HTTPS를 위한 몸부림 (feat SSL, Apache, port-forwading)
배경
나는 취미로 코딩을 하고 있다. 개발 환경에 시간을 빼앗기는 일이 많기 때문에 언제라도 붙어서 작업할 수 있도록 개발 용도로 작은 서버를 운용하고 있다. 이 서버에는 몇 가지 웹서비스들이 함께 동작하고 있다. 하나의 주소에 포트를 나누어 옹기종기 모여있다.
하지만 문제가 생겼다. HTTPS 프로토콜이 권장되면서 이 웹서비스 역시 HTTPS를 이용해 접근해야 할 필요성이 생겼다. 이를 위해 아래와 같은 문제를 해결해야 했다.
- HTTPS를 이용하기 위해서는 SSL certificate(인증서)가 필요하다. SSL 인증서는 유료다.
- SSL 인증서를 웹서버에 설치해 주어야 한다. 설정 방법도 모른다.
- 하나의 물리 서버에 여러가지 웹서비스들이 동작하고 있는데, 이 웹서비스들에 SSL 인증서를 모두 적용해 주어야 한다.

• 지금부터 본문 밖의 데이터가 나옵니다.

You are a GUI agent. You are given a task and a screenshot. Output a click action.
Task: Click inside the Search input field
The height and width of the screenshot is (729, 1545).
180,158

취미로 코딩을 하고 있는 나는 네트워크 그리고 시스템 관련 문제가 달갑지 않다. 사실상 다른 분야로 어렵기 때문이다. 다행히 SSL 인증서를 무료로 지원해주고 서버 설정도 쉽게 해결해주는 서비스를 알게 되어 1-2번 문제들은 해결할 수 있을 것 같았다. 문제는 3번인데… 아무튼 많은 삽질 끝에 해결할 수 있었다. 그 과정을 기록해 둔다.
방법
SSL 인증서를 서버에 설치하기까지
요약
- 웹주소(Domain 네임)를 확보하고 있어야 한다.
- 자신의 물리 서버에 Apache2 서버를 설치하자.
- 자신의 물리 서버에 SSL 인증서를 설치하고 Apache2 설정을 그에 맞게 업데이트 하자.
Route 53 같은 유료 서비스가 일반적이지만, 무료로 얻을 수 있는 방법도 있다. 조금 주제에서 벗어나므로 다른 글을 참고하자.

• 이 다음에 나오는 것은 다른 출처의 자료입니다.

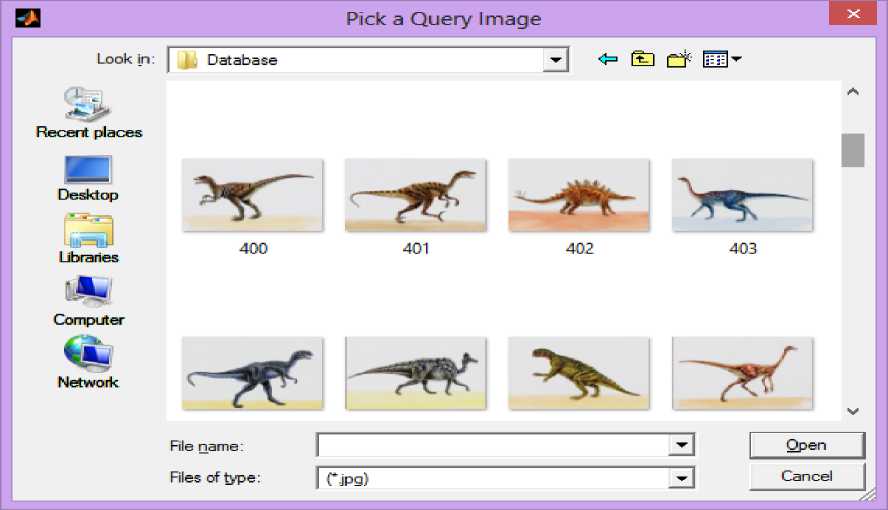
Task: Click into the File name text field
Action: tap(492, 446)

도메인 주소가 확보되었다면 SSL 인증서를 얻을 차례다. 무료로 SSL 인증서를 제공하는 밴더는 몇 가지 있는 듯했다. 나는 let’s encrypt를 선택하였다. 그 중에서 설치와 관리가 쉬워 보였기 때문이다.
SSL 인증서 설치 방법에 대해 인터넷을 찾아보면 여러가지 글이 있지만, 조금씩 차이가 있다. let’s encrypt에서는 Certbot
이라는 CLI 도구를 제공하고 있는데, 버전이 올라가면서 사용법이 조금씩 달라졌기 때문이다. 이럴 때는 과거 글들에 의존하지 말고 공식 문서를 참고하는 편이 좋다. 하다가 꼬이면 풀기도 어렵다!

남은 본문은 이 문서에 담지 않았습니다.